# Your goal
In the data that follows, find the line containing "687x387 pixels."; then quote that line and every line after it, exactly, through the last one.

# Pixel coordinate grounding data
*** Block opens ***

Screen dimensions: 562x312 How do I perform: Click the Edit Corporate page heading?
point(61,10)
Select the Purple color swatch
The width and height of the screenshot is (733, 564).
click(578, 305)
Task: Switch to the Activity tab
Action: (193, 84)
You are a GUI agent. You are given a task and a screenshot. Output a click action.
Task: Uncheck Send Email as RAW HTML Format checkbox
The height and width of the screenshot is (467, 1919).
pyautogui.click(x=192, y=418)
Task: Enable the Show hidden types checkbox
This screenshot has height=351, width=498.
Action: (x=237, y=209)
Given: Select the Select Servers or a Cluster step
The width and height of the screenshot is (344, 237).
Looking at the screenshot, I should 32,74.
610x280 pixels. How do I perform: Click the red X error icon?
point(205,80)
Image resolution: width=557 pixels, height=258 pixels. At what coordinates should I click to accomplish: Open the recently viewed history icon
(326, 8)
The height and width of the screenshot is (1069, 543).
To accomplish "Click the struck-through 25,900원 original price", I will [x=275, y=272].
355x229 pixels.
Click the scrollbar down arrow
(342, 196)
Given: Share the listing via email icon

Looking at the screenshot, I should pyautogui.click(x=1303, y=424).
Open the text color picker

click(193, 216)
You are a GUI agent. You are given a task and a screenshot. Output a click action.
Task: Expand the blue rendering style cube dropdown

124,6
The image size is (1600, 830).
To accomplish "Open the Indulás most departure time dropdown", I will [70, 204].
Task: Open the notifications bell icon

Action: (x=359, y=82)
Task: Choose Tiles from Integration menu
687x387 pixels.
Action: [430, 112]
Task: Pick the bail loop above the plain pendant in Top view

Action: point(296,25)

*** Block closes ***

# Your solution
687x387 pixels.
Action: [430, 112]
Task: Pick the bail loop above the plain pendant in Top view

Action: point(296,25)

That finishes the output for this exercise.